Data listing
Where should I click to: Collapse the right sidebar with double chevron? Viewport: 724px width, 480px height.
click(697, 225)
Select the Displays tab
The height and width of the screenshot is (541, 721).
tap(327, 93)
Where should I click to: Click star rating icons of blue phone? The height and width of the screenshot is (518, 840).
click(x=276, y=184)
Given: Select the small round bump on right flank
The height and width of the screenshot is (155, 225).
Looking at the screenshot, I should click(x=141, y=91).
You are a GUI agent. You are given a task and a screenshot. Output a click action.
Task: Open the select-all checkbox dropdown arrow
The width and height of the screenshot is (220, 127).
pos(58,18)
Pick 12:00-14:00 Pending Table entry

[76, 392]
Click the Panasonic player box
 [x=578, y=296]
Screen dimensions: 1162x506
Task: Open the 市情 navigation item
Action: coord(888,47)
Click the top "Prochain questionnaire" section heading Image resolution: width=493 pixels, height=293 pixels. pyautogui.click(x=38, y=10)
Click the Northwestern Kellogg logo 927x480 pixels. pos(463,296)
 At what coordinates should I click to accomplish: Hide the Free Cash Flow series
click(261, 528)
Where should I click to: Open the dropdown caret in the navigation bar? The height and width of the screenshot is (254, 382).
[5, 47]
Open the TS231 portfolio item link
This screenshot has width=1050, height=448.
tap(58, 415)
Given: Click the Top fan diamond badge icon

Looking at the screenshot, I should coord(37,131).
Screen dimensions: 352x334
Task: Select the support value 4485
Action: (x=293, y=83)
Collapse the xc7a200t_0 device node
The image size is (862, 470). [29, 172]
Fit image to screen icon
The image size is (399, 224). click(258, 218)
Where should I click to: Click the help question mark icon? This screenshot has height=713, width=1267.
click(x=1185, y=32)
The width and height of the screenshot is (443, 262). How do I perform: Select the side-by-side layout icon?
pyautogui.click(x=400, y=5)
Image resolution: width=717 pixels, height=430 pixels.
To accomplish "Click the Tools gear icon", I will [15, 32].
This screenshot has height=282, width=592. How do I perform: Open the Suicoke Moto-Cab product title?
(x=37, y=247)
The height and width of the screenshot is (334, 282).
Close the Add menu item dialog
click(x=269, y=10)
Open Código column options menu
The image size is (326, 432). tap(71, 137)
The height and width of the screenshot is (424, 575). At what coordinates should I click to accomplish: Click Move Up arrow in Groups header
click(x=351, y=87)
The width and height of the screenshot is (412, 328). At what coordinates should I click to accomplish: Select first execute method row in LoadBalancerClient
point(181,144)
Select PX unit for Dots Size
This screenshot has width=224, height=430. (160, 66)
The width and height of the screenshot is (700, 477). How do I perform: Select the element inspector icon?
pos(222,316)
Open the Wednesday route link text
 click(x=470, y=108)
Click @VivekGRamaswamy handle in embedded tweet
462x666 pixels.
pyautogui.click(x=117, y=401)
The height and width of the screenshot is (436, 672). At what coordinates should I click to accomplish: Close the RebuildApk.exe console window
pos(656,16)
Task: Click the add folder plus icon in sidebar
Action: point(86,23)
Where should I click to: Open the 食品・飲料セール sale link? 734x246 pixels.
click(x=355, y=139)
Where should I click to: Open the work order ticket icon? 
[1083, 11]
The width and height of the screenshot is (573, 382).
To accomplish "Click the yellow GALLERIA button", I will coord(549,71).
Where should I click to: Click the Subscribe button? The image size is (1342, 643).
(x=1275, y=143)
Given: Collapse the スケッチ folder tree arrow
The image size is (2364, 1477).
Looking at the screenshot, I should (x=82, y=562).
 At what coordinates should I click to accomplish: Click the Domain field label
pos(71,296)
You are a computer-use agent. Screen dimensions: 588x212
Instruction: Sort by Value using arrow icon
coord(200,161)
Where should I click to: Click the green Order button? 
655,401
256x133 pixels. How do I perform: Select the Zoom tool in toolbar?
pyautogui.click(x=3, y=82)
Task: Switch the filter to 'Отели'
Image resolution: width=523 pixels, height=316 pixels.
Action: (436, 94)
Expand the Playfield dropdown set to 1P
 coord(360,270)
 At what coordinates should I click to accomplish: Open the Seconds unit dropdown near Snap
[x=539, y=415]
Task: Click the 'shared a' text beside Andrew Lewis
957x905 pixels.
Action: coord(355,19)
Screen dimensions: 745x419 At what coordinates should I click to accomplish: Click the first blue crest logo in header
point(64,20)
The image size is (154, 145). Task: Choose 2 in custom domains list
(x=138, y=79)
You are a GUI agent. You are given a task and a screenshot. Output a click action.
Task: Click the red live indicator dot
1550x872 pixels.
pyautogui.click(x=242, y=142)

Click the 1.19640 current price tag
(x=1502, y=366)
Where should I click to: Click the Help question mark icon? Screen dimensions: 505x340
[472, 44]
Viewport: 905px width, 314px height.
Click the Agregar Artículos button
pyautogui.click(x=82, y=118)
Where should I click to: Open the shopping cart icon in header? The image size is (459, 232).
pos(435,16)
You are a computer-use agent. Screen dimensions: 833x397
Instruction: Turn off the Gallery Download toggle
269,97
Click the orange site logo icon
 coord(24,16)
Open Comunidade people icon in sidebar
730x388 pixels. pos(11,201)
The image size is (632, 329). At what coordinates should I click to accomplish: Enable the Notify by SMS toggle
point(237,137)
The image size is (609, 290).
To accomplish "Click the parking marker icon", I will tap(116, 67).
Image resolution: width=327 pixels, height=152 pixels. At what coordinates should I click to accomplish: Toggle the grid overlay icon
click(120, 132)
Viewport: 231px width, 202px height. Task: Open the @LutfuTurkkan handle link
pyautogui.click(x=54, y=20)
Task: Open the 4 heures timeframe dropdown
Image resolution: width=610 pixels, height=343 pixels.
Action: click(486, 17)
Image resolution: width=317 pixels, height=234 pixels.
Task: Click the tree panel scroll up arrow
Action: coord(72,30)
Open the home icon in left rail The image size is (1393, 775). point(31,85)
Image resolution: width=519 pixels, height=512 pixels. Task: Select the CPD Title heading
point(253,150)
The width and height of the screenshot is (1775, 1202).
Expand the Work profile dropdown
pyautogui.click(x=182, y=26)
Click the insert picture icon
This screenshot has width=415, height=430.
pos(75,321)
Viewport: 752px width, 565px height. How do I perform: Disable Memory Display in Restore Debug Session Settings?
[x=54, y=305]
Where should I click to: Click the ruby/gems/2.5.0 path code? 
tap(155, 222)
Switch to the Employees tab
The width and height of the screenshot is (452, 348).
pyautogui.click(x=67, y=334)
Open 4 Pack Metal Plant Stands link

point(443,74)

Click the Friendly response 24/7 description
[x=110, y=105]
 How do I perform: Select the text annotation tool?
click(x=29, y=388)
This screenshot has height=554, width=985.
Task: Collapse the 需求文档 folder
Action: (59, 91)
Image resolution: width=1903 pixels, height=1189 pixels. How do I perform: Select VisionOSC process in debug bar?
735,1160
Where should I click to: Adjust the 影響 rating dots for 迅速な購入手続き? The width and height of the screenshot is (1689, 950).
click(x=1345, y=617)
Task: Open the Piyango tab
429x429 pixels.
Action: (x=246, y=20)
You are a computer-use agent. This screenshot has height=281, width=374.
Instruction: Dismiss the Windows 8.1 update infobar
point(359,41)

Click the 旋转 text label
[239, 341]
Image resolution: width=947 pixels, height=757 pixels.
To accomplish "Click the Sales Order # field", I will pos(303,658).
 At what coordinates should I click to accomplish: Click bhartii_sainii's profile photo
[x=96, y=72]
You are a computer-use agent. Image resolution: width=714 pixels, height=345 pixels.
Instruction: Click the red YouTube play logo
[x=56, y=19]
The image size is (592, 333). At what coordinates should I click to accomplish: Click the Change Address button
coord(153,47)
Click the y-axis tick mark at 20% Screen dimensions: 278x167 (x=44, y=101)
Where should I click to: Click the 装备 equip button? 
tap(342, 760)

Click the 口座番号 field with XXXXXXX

▶ **Work required**: Copy every item above line by line, character for character, with nothing changed or left out.

▶ **Exercise result**:
Where should I click to: Collapse the right sidebar with double chevron? Viewport: 724px width, 480px height.
click(697, 225)
Select the Displays tab
The height and width of the screenshot is (541, 721).
tap(327, 93)
Where should I click to: Click star rating icons of blue phone? The height and width of the screenshot is (518, 840).
click(x=276, y=184)
Given: Select the small round bump on right flank
The height and width of the screenshot is (155, 225).
Looking at the screenshot, I should click(x=141, y=91).
You are a GUI agent. You are given a task and a screenshot. Output a click action.
Task: Open the select-all checkbox dropdown arrow
The width and height of the screenshot is (220, 127).
pos(58,18)
Pick 12:00-14:00 Pending Table entry

[76, 392]
Click the Panasonic player box
 [x=578, y=296]
Screen dimensions: 1162x506
Task: Open the 市情 navigation item
Action: coord(888,47)
Click the top "Prochain questionnaire" section heading Image resolution: width=493 pixels, height=293 pixels. pyautogui.click(x=38, y=10)
Click the Northwestern Kellogg logo 927x480 pixels. pos(463,296)
 At what coordinates should I click to accomplish: Hide the Free Cash Flow series
click(261, 528)
Where should I click to: Open the dropdown caret in the navigation bar? The height and width of the screenshot is (254, 382).
[5, 47]
Open the TS231 portfolio item link
This screenshot has width=1050, height=448.
tap(58, 415)
Given: Click the Top fan diamond badge icon

Looking at the screenshot, I should coord(37,131).
Screen dimensions: 352x334
Task: Select the support value 4485
Action: (x=293, y=83)
Collapse the xc7a200t_0 device node
The image size is (862, 470). [29, 172]
Fit image to screen icon
The image size is (399, 224). click(258, 218)
Where should I click to: Click the help question mark icon? This screenshot has height=713, width=1267.
click(x=1185, y=32)
The width and height of the screenshot is (443, 262). How do I perform: Select the side-by-side layout icon?
pyautogui.click(x=400, y=5)
Image resolution: width=717 pixels, height=430 pixels.
To accomplish "Click the Tools gear icon", I will [15, 32].
This screenshot has height=282, width=592. How do I perform: Open the Suicoke Moto-Cab product title?
(x=37, y=247)
The height and width of the screenshot is (334, 282).
Close the Add menu item dialog
click(x=269, y=10)
Open Código column options menu
The image size is (326, 432). tap(71, 137)
The height and width of the screenshot is (424, 575). At what coordinates should I click to accomplish: Click Move Up arrow in Groups header
click(x=351, y=87)
The width and height of the screenshot is (412, 328). At what coordinates should I click to accomplish: Select first execute method row in LoadBalancerClient
point(181,144)
Select PX unit for Dots Size
This screenshot has width=224, height=430. (160, 66)
The width and height of the screenshot is (700, 477). How do I perform: Select the element inspector icon?
pos(222,316)
Open the Wednesday route link text
 click(x=470, y=108)
Click @VivekGRamaswamy handle in embedded tweet
462x666 pixels.
pyautogui.click(x=117, y=401)
The height and width of the screenshot is (436, 672). At what coordinates should I click to accomplish: Close the RebuildApk.exe console window
pos(656,16)
Task: Click the add folder plus icon in sidebar
Action: point(86,23)
Where should I click to: Open the 食品・飲料セール sale link? 734x246 pixels.
click(x=355, y=139)
Where should I click to: Open the work order ticket icon? 
[1083, 11]
The width and height of the screenshot is (573, 382).
To accomplish "Click the yellow GALLERIA button", I will coord(549,71).
Where should I click to: Click the Subscribe button? The image size is (1342, 643).
(x=1275, y=143)
Given: Collapse the スケッチ folder tree arrow
The image size is (2364, 1477).
Looking at the screenshot, I should (x=82, y=562).
 At what coordinates should I click to accomplish: Click the Domain field label
pos(71,296)
You are a computer-use agent. Screen dimensions: 588x212
Instruction: Sort by Value using arrow icon
coord(200,161)
Where should I click to: Click the green Order button? 
655,401
256x133 pixels. How do I perform: Select the Zoom tool in toolbar?
pyautogui.click(x=3, y=82)
Task: Switch the filter to 'Отели'
Image resolution: width=523 pixels, height=316 pixels.
Action: (436, 94)
Expand the Playfield dropdown set to 1P
 coord(360,270)
 At what coordinates should I click to accomplish: Open the Seconds unit dropdown near Snap
[x=539, y=415]
Task: Click the 'shared a' text beside Andrew Lewis
957x905 pixels.
Action: coord(355,19)
Screen dimensions: 745x419 At what coordinates should I click to accomplish: Click the first blue crest logo in header
point(64,20)
The image size is (154, 145). Task: Choose 2 in custom domains list
(x=138, y=79)
You are a GUI agent. You are given a task and a screenshot. Output a click action.
Task: Click the red live indicator dot
1550x872 pixels.
pyautogui.click(x=242, y=142)

Click the 1.19640 current price tag
(x=1502, y=366)
Where should I click to: Click the Help question mark icon? Screen dimensions: 505x340
[472, 44]
Viewport: 905px width, 314px height.
Click the Agregar Artículos button
pyautogui.click(x=82, y=118)
Where should I click to: Open the shopping cart icon in header? The image size is (459, 232).
pos(435,16)
You are a computer-use agent. Screen dimensions: 833x397
Instruction: Turn off the Gallery Download toggle
269,97
Click the orange site logo icon
 coord(24,16)
Open Comunidade people icon in sidebar
730x388 pixels. pos(11,201)
The image size is (632, 329). At what coordinates should I click to accomplish: Enable the Notify by SMS toggle
point(237,137)
The image size is (609, 290).
To accomplish "Click the parking marker icon", I will tap(116, 67).
Image resolution: width=327 pixels, height=152 pixels. At what coordinates should I click to accomplish: Toggle the grid overlay icon
click(120, 132)
Viewport: 231px width, 202px height. Task: Open the @LutfuTurkkan handle link
pyautogui.click(x=54, y=20)
Task: Open the 4 heures timeframe dropdown
Image resolution: width=610 pixels, height=343 pixels.
Action: click(486, 17)
Image resolution: width=317 pixels, height=234 pixels.
Task: Click the tree panel scroll up arrow
Action: coord(72,30)
Open the home icon in left rail The image size is (1393, 775). point(31,85)
Image resolution: width=519 pixels, height=512 pixels. Task: Select the CPD Title heading
point(253,150)
The width and height of the screenshot is (1775, 1202).
Expand the Work profile dropdown
pyautogui.click(x=182, y=26)
Click the insert picture icon
This screenshot has width=415, height=430.
pos(75,321)
Viewport: 752px width, 565px height. How do I perform: Disable Memory Display in Restore Debug Session Settings?
[x=54, y=305]
Where should I click to: Click the ruby/gems/2.5.0 path code? 
tap(155, 222)
Switch to the Employees tab
The width and height of the screenshot is (452, 348).
pyautogui.click(x=67, y=334)
Open 4 Pack Metal Plant Stands link

point(443,74)

Click the Friendly response 24/7 description
[x=110, y=105]
 How do I perform: Select the text annotation tool?
click(x=29, y=388)
This screenshot has height=554, width=985.
Task: Collapse the 需求文档 folder
Action: (59, 91)
Image resolution: width=1903 pixels, height=1189 pixels. How do I perform: Select VisionOSC process in debug bar?
735,1160
Where should I click to: Adjust the 影響 rating dots for 迅速な購入手続き? The width and height of the screenshot is (1689, 950).
click(x=1345, y=617)
Task: Open the Piyango tab
429x429 pixels.
Action: (x=246, y=20)
You are a computer-use agent. This screenshot has height=281, width=374.
Instruction: Dismiss the Windows 8.1 update infobar
point(359,41)

Click the 旋转 text label
[239, 341]
Image resolution: width=947 pixels, height=757 pixels.
To accomplish "Click the Sales Order # field", I will pos(303,658).
 At what coordinates should I click to accomplish: Click bhartii_sainii's profile photo
[x=96, y=72]
You are a computer-use agent. Image resolution: width=714 pixels, height=345 pixels.
Instruction: Click the red YouTube play logo
[x=56, y=19]
The image size is (592, 333). At what coordinates should I click to accomplish: Click the Change Address button
coord(153,47)
Click the y-axis tick mark at 20% Screen dimensions: 278x167 (x=44, y=101)
Where should I click to: Click the 装备 equip button? 
tap(342, 760)

Click the 口座番号 field with XXXXXXX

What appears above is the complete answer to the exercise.